_WORK ITEM_
In the material below, find the line that contains "Screen dimensions: 1400x860" and the line that contains "This screenshot has width=1402, height=840.", then write out exactly those two lines and everything between them.
(DATA FOR THE TASK begins)
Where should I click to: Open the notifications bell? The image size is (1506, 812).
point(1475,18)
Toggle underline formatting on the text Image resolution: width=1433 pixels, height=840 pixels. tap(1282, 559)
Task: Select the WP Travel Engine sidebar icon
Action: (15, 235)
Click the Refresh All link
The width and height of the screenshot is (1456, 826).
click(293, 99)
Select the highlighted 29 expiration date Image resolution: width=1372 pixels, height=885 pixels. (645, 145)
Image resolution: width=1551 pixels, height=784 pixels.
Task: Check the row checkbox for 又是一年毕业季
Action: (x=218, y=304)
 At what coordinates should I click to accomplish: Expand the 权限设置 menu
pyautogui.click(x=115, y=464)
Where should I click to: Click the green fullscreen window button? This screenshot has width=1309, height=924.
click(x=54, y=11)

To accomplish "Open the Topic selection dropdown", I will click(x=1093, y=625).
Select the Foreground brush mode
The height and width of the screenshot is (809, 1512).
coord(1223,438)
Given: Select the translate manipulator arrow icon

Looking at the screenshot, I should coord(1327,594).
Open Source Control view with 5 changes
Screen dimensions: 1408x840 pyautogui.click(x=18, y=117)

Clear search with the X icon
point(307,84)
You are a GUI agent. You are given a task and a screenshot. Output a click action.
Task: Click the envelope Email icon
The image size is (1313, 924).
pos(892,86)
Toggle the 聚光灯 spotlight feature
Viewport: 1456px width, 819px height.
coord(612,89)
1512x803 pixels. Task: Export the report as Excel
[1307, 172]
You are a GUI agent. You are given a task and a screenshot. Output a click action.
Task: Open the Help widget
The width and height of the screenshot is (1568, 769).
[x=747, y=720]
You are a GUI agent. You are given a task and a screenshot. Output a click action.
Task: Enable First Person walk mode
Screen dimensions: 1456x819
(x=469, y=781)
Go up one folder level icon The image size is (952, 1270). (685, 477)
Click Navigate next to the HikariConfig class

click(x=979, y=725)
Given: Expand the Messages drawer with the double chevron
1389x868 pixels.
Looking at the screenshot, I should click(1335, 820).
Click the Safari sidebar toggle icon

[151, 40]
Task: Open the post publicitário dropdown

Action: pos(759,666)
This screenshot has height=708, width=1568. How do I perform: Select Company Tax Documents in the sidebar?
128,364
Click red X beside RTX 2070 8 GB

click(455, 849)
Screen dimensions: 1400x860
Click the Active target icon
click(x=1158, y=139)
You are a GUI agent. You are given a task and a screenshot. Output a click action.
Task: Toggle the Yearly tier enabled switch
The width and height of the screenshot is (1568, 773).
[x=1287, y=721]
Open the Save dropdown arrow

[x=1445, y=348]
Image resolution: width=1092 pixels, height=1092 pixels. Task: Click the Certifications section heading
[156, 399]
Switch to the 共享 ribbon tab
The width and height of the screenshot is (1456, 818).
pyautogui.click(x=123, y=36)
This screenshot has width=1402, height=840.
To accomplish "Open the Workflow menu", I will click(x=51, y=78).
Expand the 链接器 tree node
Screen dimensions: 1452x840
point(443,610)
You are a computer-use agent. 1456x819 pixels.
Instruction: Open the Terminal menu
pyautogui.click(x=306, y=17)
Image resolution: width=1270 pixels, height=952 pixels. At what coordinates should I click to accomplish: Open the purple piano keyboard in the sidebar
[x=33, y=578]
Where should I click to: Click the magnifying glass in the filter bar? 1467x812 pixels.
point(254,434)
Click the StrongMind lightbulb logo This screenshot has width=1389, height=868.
(DATA FOR THE TASK ends)
_ANSWER SECTION_
Screen dimensions: 1400x860
Click the Active target icon
click(x=1158, y=139)
You are a GUI agent. You are given a task and a screenshot. Output a click action.
Task: Toggle the Yearly tier enabled switch
The width and height of the screenshot is (1568, 773).
[x=1287, y=721]
Open the Save dropdown arrow

[x=1445, y=348]
Image resolution: width=1092 pixels, height=1092 pixels. Task: Click the Certifications section heading
[156, 399]
Switch to the 共享 ribbon tab
The width and height of the screenshot is (1456, 818).
pyautogui.click(x=123, y=36)
This screenshot has width=1402, height=840.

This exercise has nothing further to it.